After a couple of months at the store, Duncan eventually moved on to other jobs in London. But he is glad to have worked there. “It was a really good experience. Now that I have Amazon Fresh on my CV, it pops up a lot for companies on LinkedIn, and websites like that. Companies see my experience and I've gotten better wages offered to me and better jobs, because I have that experience.”
In fact, speaking with Duncan, you almost detect a bit of guilt, given Amazon’s sometimes negative reputation for working conditions. He says that he at least didn’t experience any gruelling, target-based work, and he remembers his manager fondly as an easygoing “geezer”.
“You often read in the news that the workers aren't happy,” Duncan says. “So I was thinking if I'm also getting paid more than a warehouse worker, that would make them even more unhappy, because I've never done years of Amazon fulfilment centre work. I'm just joining their new stores as a retail associate and I'm gonna get paid more.”
So Duncan at least is disappointed to hear Amazon Fresh stores may be closing. Some analysts think the rollout has so far shown Londoners just aren’t interested in the ‘just walk out’ tech and are instead prioritising value-for-money.
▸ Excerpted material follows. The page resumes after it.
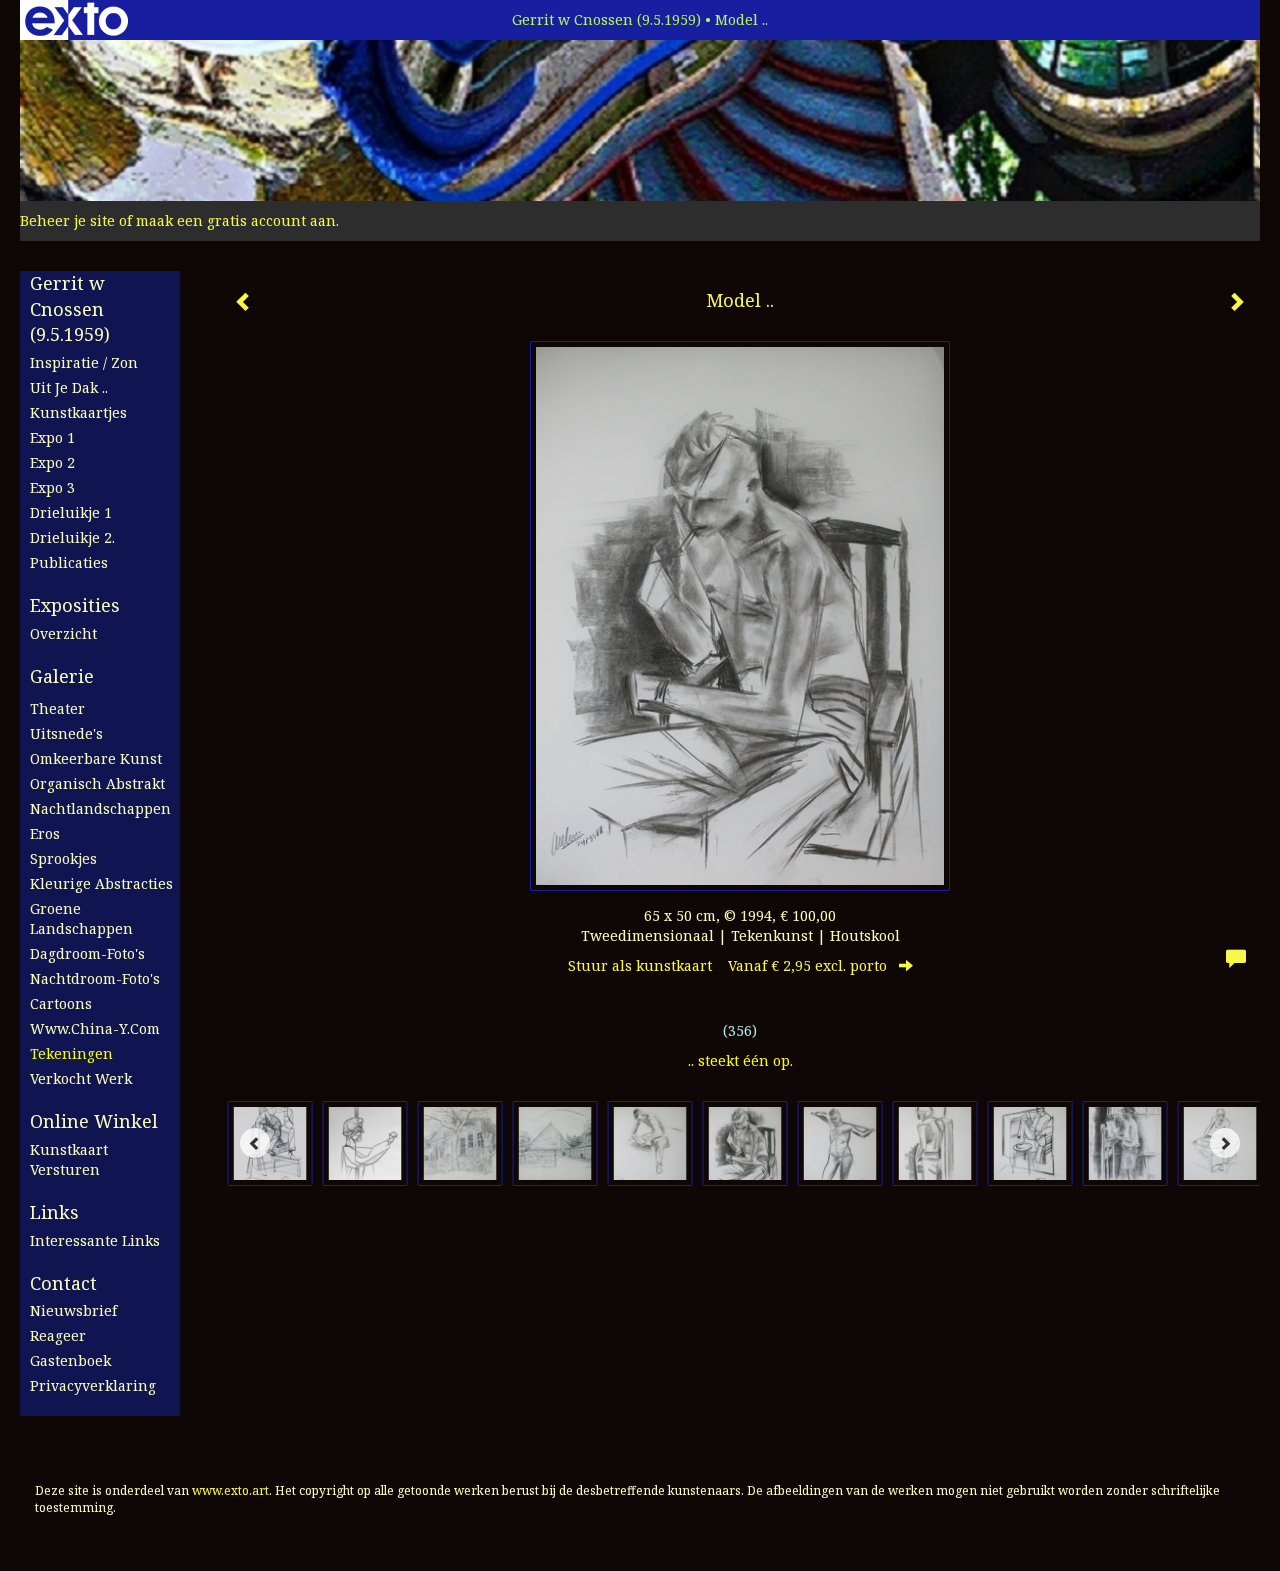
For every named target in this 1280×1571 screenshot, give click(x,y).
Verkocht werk (81, 1078)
There are now rumours Amazon is mulling an acquisition of online retailer Ocado to shore up its position in the UK, though Amazon hasn’t commented.
That might be necessary for Amazon Fresh’s survival though, according to Martin Heubel. “Without an acquisition and given the high cost of running the existing sites without a significant return in sales, I expect physical Fresh stores to disappear over the next 12 to 18 months and Amazon to refocus on its online grocery offering instead,” he says.
Speaking to the Spy, a spokesperson for Amazon disputed parts of Duncan’s recollections, including the presence of programmers on site and the technological mishaps. They also emphasised more of its Amazon Fresh stores are actually getting tills to give customers more options than the ‘just walk out’ technology.
The company also said when it announced the recent store closures: "Like any physical retailer, we periodically assess our portfolio of stores and make optimisation decisions along the way.
"While we decided to close three Amazon Fresh stores, it doesn't mean we won't grow — this year, we will open new Amazon Fresh stores to better serve customers in the greater London area."
It added it was "committed to our investment in grocery and, as we grow, we'll continue to learn which locations and features resonate most with customers".